Neben dem Sammeln von Wünschen nimmt PLATZEN vor Ort auch minimale Eingriffe vor. In Austausch und in Gesprächen mit den Menschen vor Ort werden Konfliktzonen oder Leerstellen aufgespürt. Ein paar Jugendliche, die auf ihren Handys zockend in einer schattigeren Ecke des Platzes am Boden sitzen, bekommen Sitzmöglichkeiten und Sonnenschirme bereitgestellt. Ein spontan installiertes „Blumenschutzbankerl“ wiederum soll verhindern, dass sich jemand in die Blumen setzt – einige Personen hätten sich dadurch gestört gefühlt. Auch eine kaputte Bank wird rasch und unbürokratisch repariert.

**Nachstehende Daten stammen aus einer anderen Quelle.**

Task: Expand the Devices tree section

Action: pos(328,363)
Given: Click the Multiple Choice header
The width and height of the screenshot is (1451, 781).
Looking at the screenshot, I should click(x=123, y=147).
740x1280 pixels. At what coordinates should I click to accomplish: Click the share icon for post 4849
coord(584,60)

Nachmittags wird zu einem „Stammtisch“ geladen, bei dem vor allem Personen aus dem Feld der Bezirkspolitik und der Planung erscheinen. Im Gegensatz zu den eher bescheidenden Wünschen werden hier große und konkrete Verkehrs- und städteplanerische Änderungen diskutiert und Pläne ausgerollt. Hier stellt sich – wie bei vielen Projekten, die auf Beteiligung und Teilhabe abzielen – die Frage, wer Macht, Zeit und Wissen hat, sich zu beteiligen und zu sprechen. Welche Stimmen werden gehört und welche nicht? Während am Rand des Platzes diskutiert wird, haben Kinder den Brunnen in der Mitte zu einem Wasserspielplatz umfunktioniert.

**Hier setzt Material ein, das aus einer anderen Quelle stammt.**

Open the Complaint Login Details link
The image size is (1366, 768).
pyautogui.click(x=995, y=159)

PLATZEN setzt einen Impuls, sich mit dem Andritzer Hauptplatz auseinanderzusetzen, fungiert als Vermittler und schafft im öffentlichen Raum einen Ort des Austauschs und der Debatte. Was können wir lernen über und von dem Platz und den Menschen, die sich hier aufhalten? Wie wird der Andritzer Hauptplatz in Zukunft gestaltet werden und wer wird dabei mitreden? Das von außen kommende Projekt PLATZEN kann hier einen wertvollen Anstoß geben.

[1] Peter Laukhardt, Erich Cagran: Grüne Meile Andritz, Vorschlag 10/2019, https://www.gat.st/news/gruene-meile-andritz (13.11.2019) bzw. Artikel unten.
[2] Colin Ward, Antony Fyson: Streetwork: The Exploding School (1973)
[3] Margit Czenki, Christoph Schäfer (Park Fiction): Die Park Fiction Agenda und das Recht auf Stadt, in: Judith Laister, Margarethe Makovec, Anton Lederer (Hg.), Die Kunst des urbanen Handelns, Löcker Verlag, Wien 2014, S. 96-111.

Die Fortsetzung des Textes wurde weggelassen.